_Task to carry out_
Where the line containing "Where should I" appears in the records below, begin there and repeat each line exactly through the final one, dropping all pictures.

_Information given_
-- Opening Marker --
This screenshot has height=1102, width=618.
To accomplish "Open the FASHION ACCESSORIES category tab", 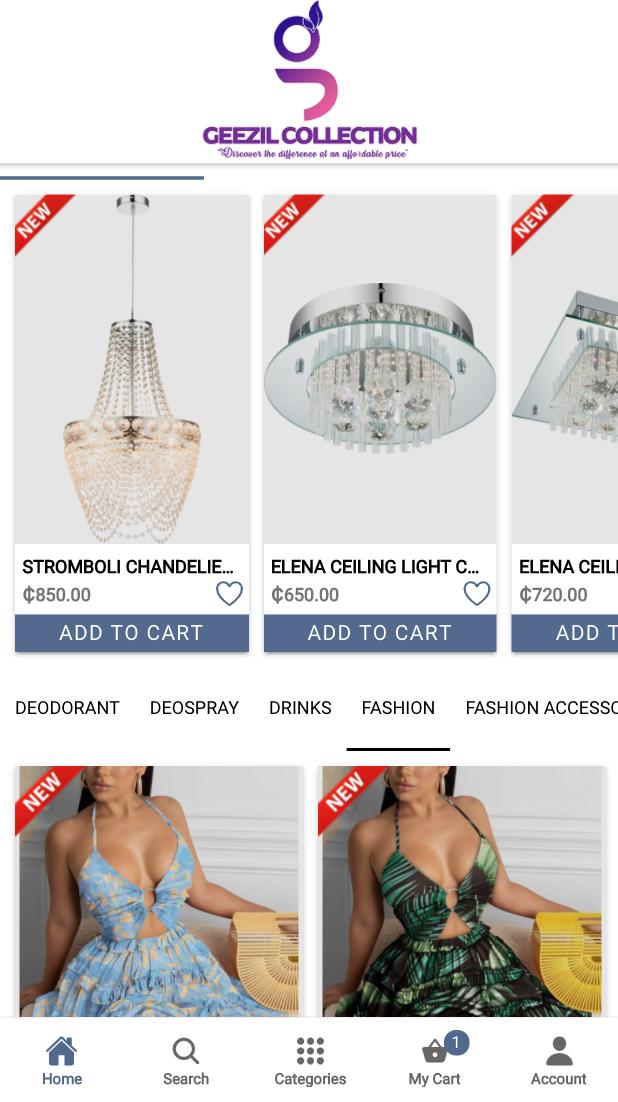I will (x=541, y=708).
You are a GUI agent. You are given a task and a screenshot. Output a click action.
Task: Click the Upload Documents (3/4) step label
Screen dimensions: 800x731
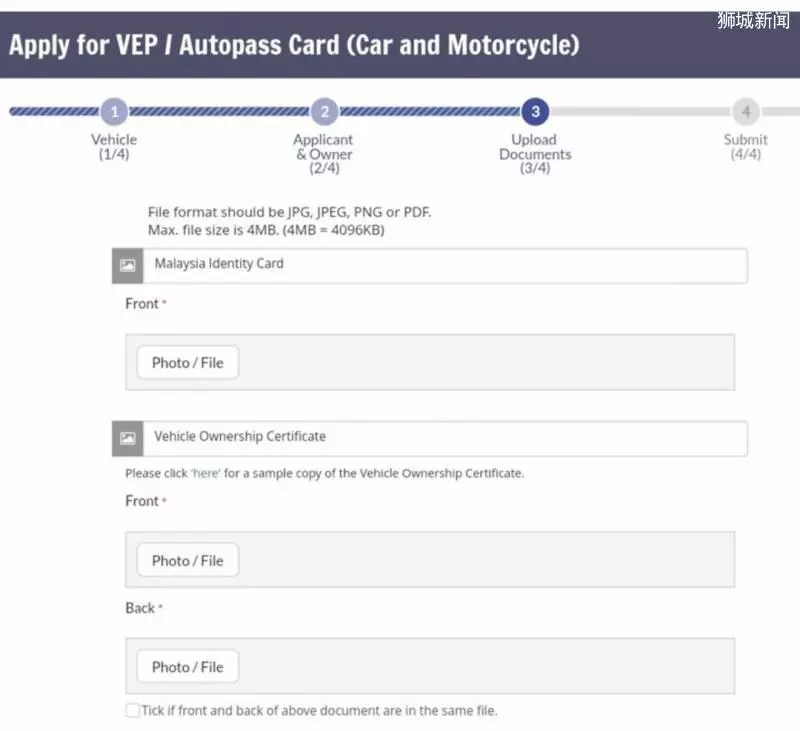(x=535, y=154)
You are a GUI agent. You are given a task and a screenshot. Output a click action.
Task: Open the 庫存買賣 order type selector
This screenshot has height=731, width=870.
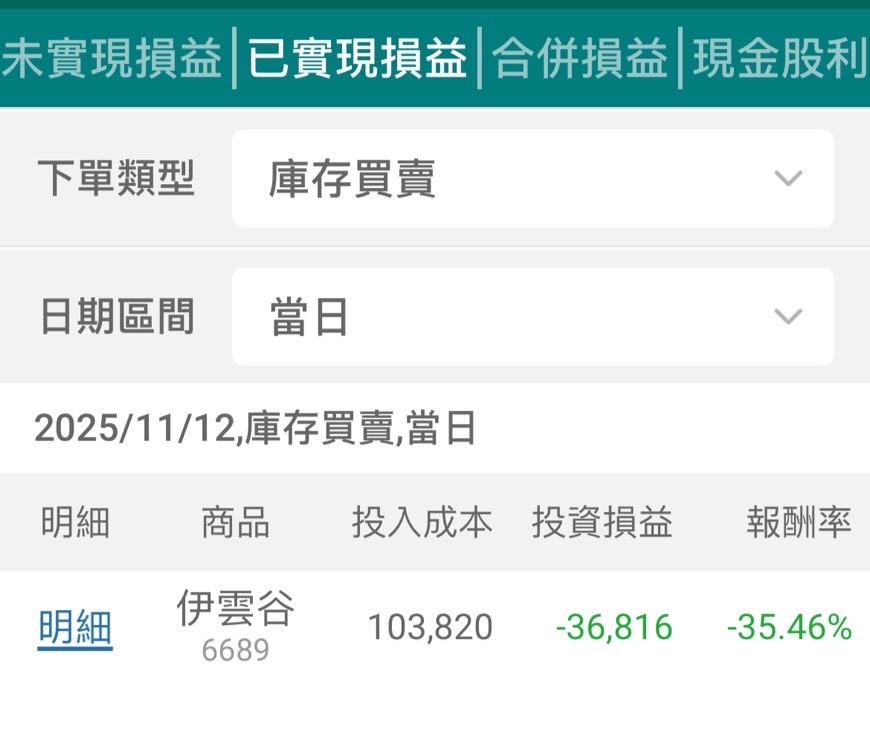pos(533,178)
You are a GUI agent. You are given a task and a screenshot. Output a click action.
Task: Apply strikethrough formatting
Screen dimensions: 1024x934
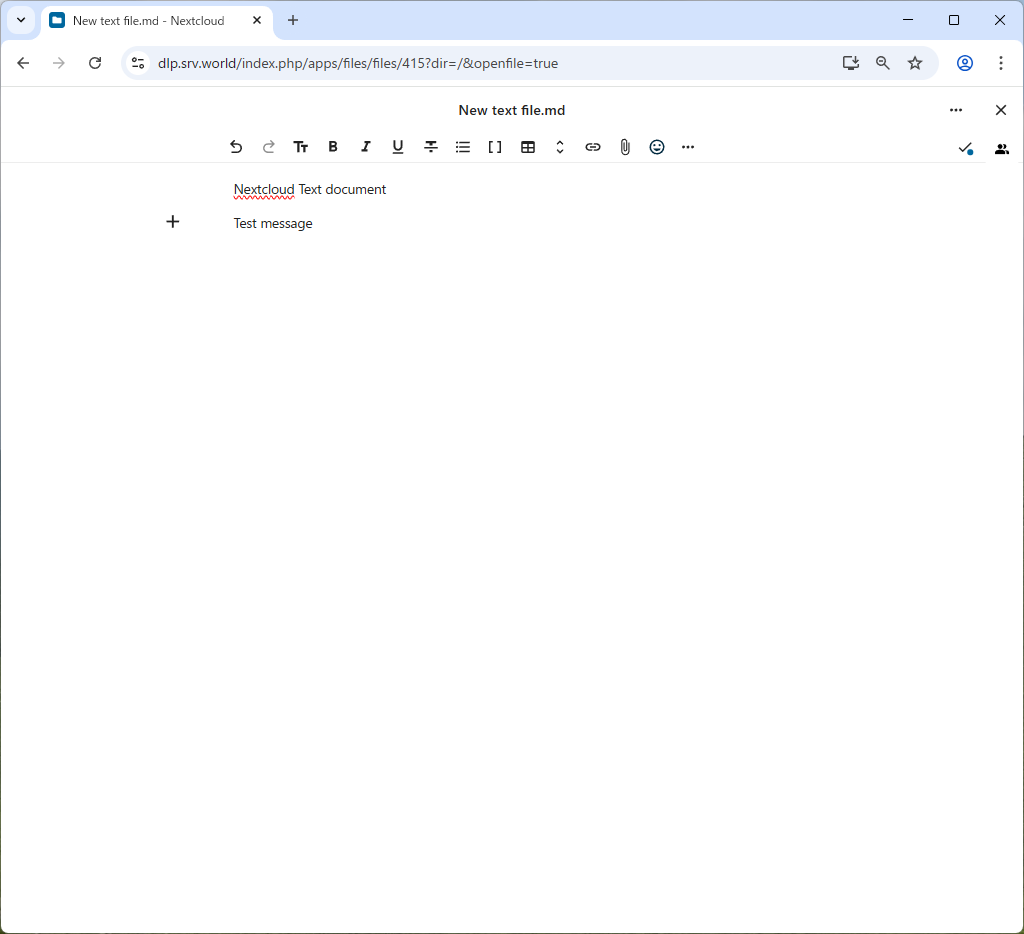pyautogui.click(x=430, y=147)
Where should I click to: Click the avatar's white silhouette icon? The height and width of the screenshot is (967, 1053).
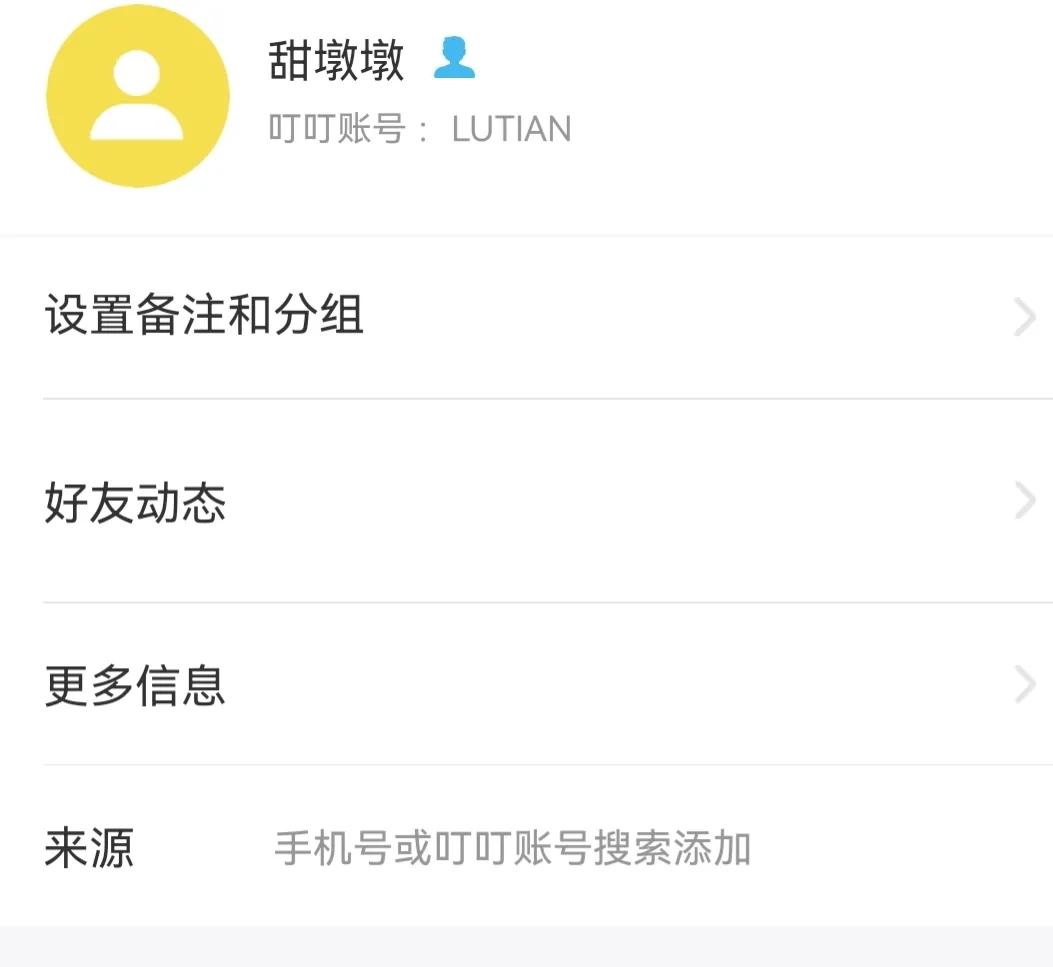tap(136, 100)
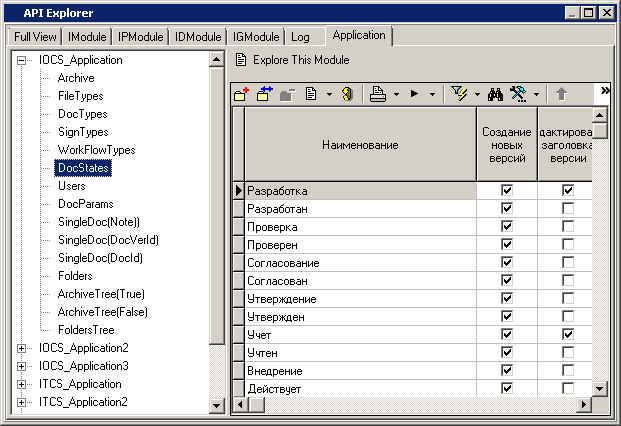Click the play arrow icon in toolbar

pos(414,94)
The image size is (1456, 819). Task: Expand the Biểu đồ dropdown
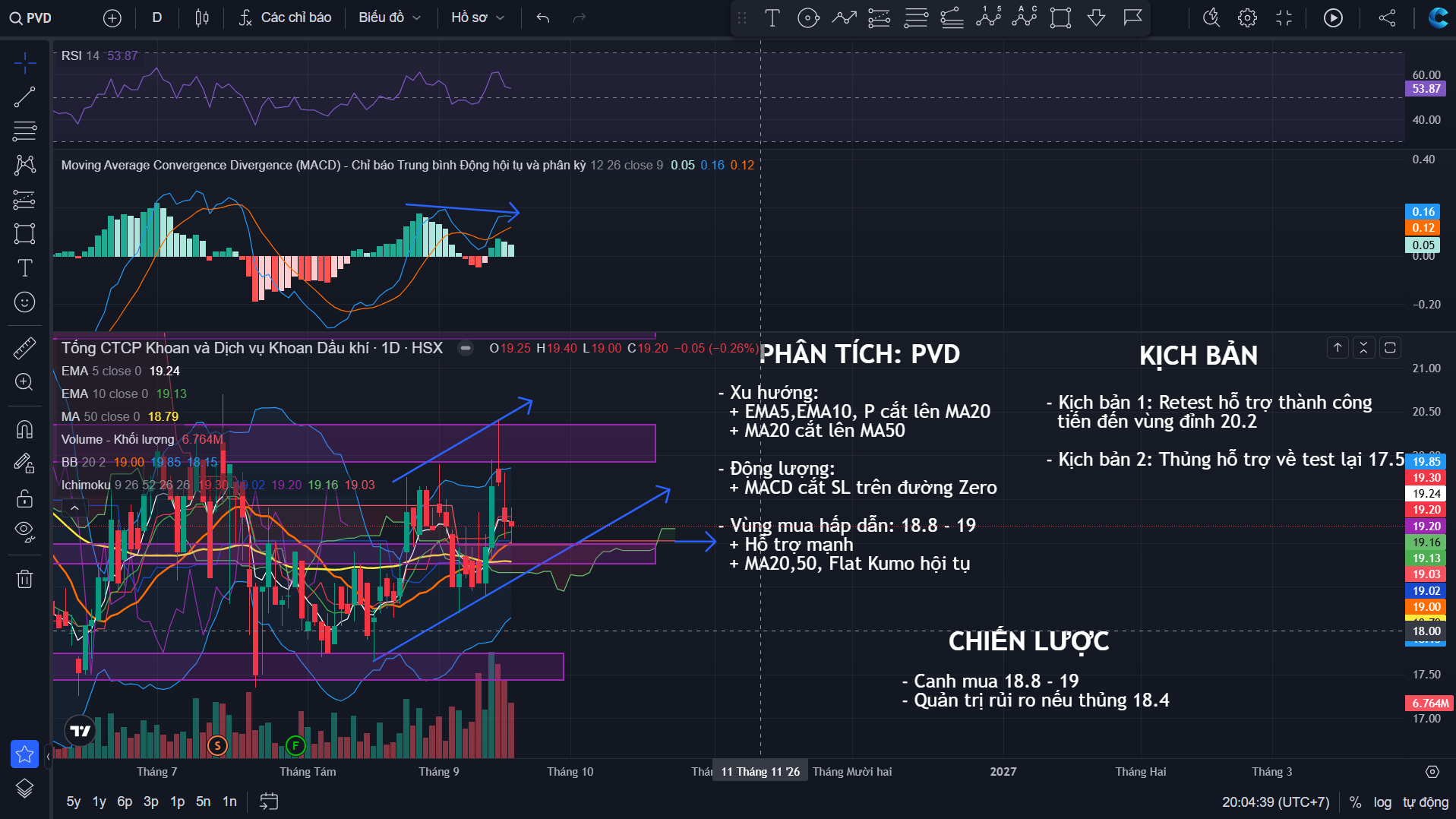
-- Closing Marker --
_Exercise answer_
Where should I click to: Click the avatar's white silhouette icon? The height and width of the screenshot is (967, 1053).
tap(136, 100)
Click the play arrow icon in toolbar

pos(414,94)
The image size is (1456, 819). Task: Expand the Biểu đồ dropdown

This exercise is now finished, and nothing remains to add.